The state of coverage right now
As of April 2026, roughly 40% of large employer-sponsored health plans cover at least one GLP-1 medication approved specifically for chronic weight management — up from an estimated 25% in early 2024, according to benefit surveys from the Employee Benefit Research Institute and Mercer. That figure sounds like progress, but it masks a critical distinction: coverage for obesity alone remains far narrower than coverage for the same drugs prescribed for Type 2 diabetes or cardiovascular risk reduction. Semaglutide (Ozempic) and tirzepatide (Mounjaro) — the diabetes-labeled versions — continue to enjoy substantially broader formulary access than their obesity-labeled counterparts, Wegovy and Zepbound.
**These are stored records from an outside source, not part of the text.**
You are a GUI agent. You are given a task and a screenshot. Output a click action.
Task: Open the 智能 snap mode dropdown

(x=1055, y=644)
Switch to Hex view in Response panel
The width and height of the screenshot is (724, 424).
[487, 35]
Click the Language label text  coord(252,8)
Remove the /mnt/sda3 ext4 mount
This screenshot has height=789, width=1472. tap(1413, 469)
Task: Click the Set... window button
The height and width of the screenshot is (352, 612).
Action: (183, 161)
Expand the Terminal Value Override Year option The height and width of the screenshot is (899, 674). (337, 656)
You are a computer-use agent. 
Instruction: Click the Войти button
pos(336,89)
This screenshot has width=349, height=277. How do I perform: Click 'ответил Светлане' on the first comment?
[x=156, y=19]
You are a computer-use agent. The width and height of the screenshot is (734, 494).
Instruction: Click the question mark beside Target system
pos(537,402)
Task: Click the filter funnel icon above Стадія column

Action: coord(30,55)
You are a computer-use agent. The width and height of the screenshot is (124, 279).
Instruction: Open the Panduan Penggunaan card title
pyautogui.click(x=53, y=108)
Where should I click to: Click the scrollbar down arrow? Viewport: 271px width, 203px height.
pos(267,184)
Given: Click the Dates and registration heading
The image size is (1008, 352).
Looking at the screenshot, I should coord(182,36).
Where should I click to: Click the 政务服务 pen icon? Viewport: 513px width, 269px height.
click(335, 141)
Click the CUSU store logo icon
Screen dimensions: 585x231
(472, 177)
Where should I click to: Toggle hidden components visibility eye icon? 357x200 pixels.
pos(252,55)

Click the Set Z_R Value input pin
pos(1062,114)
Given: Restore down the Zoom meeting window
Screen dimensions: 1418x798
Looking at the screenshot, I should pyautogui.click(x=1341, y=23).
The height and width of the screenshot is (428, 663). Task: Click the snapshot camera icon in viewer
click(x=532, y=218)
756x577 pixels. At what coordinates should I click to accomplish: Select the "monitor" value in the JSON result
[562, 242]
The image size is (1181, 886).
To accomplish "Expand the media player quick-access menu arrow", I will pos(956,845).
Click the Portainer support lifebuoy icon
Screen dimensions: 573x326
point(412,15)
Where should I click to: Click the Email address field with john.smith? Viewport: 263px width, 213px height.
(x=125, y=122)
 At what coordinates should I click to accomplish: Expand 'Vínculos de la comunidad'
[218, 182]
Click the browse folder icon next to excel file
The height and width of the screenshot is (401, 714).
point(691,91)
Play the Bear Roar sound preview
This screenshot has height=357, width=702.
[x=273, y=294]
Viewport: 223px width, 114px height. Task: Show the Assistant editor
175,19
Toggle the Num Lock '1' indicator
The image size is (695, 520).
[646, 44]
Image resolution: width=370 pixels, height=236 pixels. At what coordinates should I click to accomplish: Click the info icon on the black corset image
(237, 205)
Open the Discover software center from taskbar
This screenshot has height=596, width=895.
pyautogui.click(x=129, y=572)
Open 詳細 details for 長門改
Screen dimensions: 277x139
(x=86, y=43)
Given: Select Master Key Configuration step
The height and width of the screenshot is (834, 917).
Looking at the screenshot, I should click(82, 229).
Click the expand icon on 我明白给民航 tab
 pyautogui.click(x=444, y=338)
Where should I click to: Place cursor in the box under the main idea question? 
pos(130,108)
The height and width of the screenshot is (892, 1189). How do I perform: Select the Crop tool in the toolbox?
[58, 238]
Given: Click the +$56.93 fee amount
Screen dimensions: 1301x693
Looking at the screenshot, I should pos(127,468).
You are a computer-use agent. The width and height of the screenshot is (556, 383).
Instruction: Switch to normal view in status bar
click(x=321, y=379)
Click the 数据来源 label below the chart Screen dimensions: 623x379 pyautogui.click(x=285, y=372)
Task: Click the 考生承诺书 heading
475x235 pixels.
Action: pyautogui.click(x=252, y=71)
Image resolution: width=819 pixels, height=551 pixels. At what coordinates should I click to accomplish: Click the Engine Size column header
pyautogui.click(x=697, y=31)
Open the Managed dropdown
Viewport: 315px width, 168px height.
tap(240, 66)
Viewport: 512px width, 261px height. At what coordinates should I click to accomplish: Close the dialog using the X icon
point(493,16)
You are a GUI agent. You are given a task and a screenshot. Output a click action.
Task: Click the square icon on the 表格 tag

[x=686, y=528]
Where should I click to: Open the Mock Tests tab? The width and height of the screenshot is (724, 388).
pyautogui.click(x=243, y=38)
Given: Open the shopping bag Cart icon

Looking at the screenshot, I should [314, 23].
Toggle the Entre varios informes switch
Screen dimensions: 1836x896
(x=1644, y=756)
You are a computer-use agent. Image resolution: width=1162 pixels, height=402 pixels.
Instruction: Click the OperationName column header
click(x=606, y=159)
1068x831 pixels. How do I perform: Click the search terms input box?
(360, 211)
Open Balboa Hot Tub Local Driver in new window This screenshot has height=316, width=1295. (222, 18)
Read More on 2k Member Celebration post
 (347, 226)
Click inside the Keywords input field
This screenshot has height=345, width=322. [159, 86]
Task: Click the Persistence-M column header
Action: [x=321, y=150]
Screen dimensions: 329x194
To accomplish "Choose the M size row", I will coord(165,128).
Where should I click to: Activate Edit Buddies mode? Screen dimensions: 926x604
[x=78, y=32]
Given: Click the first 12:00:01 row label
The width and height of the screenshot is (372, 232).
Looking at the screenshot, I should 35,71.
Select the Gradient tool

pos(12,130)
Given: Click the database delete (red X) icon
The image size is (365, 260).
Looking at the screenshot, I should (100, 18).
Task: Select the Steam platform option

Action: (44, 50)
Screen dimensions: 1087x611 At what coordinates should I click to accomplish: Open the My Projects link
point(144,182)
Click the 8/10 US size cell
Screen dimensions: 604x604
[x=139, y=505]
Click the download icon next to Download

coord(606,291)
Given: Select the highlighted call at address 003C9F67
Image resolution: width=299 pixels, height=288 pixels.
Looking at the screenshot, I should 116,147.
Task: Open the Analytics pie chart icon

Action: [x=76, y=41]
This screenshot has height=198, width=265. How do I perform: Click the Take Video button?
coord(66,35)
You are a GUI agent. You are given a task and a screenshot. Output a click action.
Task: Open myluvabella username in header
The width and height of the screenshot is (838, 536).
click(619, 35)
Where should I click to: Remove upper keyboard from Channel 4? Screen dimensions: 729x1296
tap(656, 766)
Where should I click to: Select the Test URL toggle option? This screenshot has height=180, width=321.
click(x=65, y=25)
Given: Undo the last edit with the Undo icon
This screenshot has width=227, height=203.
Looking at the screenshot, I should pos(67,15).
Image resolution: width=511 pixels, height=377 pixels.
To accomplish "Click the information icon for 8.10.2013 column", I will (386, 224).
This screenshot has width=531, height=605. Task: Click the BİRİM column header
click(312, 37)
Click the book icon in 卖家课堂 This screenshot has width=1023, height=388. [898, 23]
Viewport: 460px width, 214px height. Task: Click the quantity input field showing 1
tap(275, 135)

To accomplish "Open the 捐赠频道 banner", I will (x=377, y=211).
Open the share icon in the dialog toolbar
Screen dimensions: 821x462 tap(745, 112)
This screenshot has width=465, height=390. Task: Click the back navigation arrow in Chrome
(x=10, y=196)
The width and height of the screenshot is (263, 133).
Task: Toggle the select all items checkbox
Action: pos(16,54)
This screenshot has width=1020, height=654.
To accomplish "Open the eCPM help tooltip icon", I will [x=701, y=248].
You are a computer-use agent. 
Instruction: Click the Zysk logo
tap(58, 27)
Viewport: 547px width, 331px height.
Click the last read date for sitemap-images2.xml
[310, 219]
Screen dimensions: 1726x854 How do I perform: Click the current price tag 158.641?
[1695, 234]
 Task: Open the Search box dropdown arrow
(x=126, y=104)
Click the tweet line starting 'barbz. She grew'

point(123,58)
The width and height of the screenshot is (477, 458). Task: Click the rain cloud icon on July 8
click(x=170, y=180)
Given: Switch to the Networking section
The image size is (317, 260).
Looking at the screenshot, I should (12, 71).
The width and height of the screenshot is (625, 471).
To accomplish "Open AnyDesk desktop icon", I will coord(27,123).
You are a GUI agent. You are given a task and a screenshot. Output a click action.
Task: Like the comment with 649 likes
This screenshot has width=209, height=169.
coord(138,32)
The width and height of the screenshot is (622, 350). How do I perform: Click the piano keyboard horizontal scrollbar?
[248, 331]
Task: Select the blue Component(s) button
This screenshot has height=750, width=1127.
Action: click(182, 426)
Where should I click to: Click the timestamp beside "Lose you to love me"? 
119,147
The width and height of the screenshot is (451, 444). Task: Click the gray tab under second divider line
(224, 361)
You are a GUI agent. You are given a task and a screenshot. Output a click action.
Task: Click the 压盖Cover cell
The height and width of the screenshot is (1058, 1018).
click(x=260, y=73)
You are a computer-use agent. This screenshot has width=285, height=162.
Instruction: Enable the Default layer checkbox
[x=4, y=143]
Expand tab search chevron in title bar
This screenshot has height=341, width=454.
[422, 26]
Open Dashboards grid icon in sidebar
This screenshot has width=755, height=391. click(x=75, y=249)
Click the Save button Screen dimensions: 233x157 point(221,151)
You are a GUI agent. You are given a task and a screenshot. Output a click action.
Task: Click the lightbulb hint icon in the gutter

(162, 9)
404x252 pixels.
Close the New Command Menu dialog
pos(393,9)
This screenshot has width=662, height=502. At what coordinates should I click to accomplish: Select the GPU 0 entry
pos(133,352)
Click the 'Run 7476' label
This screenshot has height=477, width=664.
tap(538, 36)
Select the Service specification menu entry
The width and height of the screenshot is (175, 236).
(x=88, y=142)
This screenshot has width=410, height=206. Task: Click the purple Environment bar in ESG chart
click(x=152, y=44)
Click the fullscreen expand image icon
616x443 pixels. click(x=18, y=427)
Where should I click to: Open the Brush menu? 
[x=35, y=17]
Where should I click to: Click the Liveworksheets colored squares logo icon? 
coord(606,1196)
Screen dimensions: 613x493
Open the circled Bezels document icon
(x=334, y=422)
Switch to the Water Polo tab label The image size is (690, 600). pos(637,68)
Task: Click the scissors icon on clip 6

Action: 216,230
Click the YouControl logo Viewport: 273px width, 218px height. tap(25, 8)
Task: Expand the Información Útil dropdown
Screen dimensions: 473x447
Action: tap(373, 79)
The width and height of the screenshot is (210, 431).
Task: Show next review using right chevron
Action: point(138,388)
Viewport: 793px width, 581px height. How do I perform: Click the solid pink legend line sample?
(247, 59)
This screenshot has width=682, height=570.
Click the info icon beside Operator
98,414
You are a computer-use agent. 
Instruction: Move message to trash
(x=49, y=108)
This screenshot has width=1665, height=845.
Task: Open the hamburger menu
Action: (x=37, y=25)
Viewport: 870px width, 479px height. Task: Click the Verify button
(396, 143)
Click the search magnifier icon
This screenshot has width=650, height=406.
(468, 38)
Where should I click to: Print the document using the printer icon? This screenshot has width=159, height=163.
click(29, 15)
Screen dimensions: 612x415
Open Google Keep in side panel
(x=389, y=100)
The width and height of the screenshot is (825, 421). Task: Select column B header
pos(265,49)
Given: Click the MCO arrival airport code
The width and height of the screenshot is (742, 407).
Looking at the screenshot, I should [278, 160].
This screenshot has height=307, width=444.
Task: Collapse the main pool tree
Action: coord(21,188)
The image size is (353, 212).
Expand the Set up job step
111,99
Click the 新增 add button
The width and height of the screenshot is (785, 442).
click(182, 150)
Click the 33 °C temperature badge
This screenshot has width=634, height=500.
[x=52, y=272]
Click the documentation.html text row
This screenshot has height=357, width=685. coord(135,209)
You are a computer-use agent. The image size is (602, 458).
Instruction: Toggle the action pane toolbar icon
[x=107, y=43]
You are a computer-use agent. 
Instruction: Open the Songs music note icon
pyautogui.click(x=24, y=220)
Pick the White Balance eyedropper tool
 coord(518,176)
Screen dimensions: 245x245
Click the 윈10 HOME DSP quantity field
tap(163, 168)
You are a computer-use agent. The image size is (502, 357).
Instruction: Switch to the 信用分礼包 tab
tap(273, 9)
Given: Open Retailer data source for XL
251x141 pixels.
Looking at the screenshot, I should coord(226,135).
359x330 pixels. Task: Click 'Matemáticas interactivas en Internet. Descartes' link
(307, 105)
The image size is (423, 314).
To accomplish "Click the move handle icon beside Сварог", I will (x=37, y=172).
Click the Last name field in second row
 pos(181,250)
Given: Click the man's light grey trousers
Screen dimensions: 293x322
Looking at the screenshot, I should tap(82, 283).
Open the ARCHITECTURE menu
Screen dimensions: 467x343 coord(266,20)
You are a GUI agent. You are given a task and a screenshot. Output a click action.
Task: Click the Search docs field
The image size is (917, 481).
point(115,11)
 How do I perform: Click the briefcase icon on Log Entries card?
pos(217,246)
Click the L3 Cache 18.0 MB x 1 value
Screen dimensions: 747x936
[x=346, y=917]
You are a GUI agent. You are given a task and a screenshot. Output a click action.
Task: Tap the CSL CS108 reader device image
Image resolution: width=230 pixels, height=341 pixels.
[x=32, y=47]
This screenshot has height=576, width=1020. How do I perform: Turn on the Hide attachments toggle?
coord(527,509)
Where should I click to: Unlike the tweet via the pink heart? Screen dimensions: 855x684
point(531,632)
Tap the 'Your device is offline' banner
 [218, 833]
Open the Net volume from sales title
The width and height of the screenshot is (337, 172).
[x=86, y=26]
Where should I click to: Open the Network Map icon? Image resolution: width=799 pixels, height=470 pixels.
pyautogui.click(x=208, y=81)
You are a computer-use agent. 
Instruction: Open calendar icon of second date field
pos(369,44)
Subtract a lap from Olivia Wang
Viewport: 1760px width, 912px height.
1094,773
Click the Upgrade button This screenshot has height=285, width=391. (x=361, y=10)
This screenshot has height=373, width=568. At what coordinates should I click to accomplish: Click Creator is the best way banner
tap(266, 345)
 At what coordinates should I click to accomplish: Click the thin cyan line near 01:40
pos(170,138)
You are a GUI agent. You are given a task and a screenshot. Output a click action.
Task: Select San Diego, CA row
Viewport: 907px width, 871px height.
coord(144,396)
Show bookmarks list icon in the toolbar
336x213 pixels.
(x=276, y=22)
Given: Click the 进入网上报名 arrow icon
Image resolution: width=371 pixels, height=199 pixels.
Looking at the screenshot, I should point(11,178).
What actually changed in early 2026
Two developments shifted the landscape meaningfully this year. First, the American Medical Association's updated obesity coding guidance, which took effect January 1, 2026, made it easier for employers and insurers to classify weight management treatment as a chronic disease intervention rather than an elective benefit — a distinction that matters for self-insured ERISA plans trying to justify the actuarial cost. Second, UnitedHealthcare and Cigna both revised their commercial formularies in Q1 2026 to include Zepbound as a Tier 3 preferred specialty drug for members with a BMI of 30 or above, or 27 or above with at least one documented comorbidity. Aetna's comparable update, announced in February, applies only to fully insured group plans in 22 states, leaving self-insured employers on Aetna's administrative platform to opt in separately — and many have not yet done so.
Where Medicare stands
Medicare Part D's coverage picture remains constrained by statute, though less so than two years ago. The Treat and Reduce Obesity Act, which passed in modified form as part of a broader reconciliation package in late 2025, authorized Medicare Part D plans to cover FDA-approved obesity medications beginning in plan year 2026 — but participation by Part D sponsors is voluntary, not mandatory. As of March 2026, CMS reported that approximately 60% of stand-alone Part D plans and 55% of Medicare Advantage prescription drug plans had added at least one obesity-indicated GLP-1 to their formularies. For enrollees whose plan has not opted in, Wegovy's publicly listed list price remains approximately $1,350 per month before any manufacturer savings programs, and Zepbound's is approximately $1,060 per month, based on Novo Nordisk and Eli Lilly published wholesale acquisition costs. The out-of-pocket cap introduced by the Inflation Reduction Act — $2,000 annually for Part D enrollees starting in 2025 — applies only to covered drugs, offering no relief for those whose plan excludes these medications entirely.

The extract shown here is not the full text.